■ **Given passage**
────────

# Afraid my rat might be pregnant



## Cricket

I purchased a baby rat from a petstore about two weeks ago. (I couldn't resist, and the petstore does care very well for it's animals) She and her sisters were still with their brothers at that point because they needed to make room to separate them. I don't know for sure how old they were, my guess is about 4 weeks. They were very small. I almost mistook them for mice at first glance, if that's any hint at size. Given that, I'd assume her to be 6 weeks old now? (Also, when I went two days later to actually get her, they'd been separated)

I assumed she was still not sexually mature, because what I've read seems to indicate that neither the males or females were at breeding age. However, she has been getting rather bulbous and lumpy. I used to have a close friend who frequently and carelessly bred mice when I was about 12 or so, so I know that their bellies grow to mass proportions, but usually for the mice at least it was in the last few days before birth. 

Anyhow. My baby isn't huge or even exceptionally big, but her shape is worrying me a little bit. I took a few pictures. I have two other rats and they have always had very flat bellies. 

http://i140.photobucket.com/albums/r18/Rilyne/aa.jpg
A comparison between ratty stomachs.

http://i140.photobucket.com/albums/r18/Rilyne/aab.jpg
General size comparison. The adult with her is Penelope, who is about 5 mo old. She is a relatively small rat.

http://i140.photobucket.com/albums/r18/Rilyne/aaa.jpg
Looking a bit lumpy at the sides.

http://i140.photobucket.com/albums/r18/Rilyne/aac.jpg
Probably the most telling picture.

────────

(Dataset entries)
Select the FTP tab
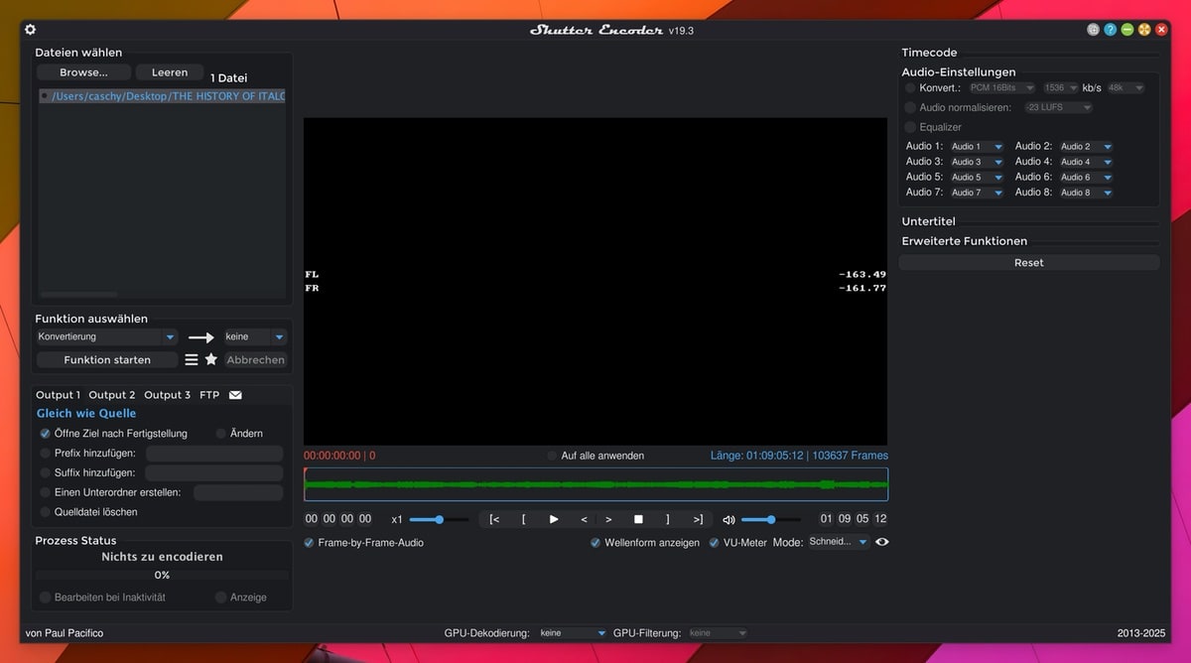This screenshot has height=663, width=1191. [209, 395]
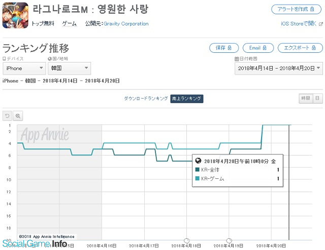Open the iPhone device dropdown
This screenshot has width=325, height=250.
pos(24,68)
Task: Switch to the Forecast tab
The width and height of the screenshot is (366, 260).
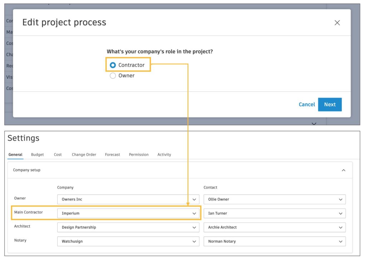Action: point(113,155)
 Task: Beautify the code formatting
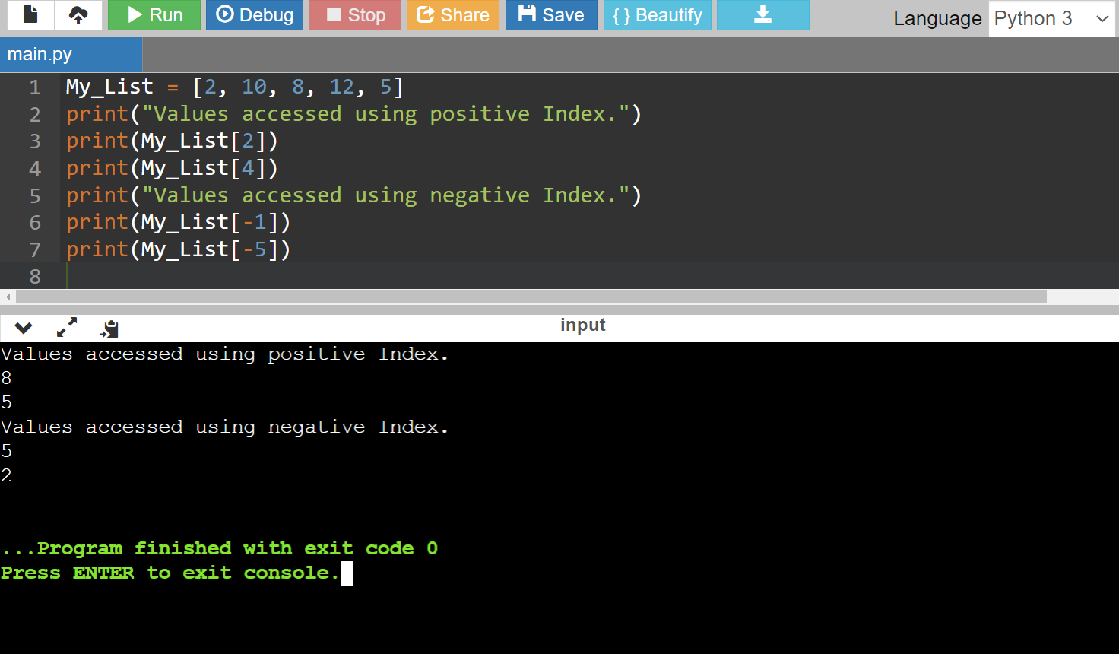click(x=657, y=15)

────────

Rewrite the post about the possibly pregnant rat, beginning at the words "http://i140.photobucket.com/albums/r18/Rilyne/aab.jpg" and stopping after "relatively small rat.". Replace "relatively small" with "fairly small". The data above are separate material, unrelated to the post about the possibly pregnant rat.

http://i140.photobucket.com/albums/r18/Rilyne/aab.jpg
General size comparison. The adult with her is Penelope, who is about 5 mo old. She is a fairly small rat.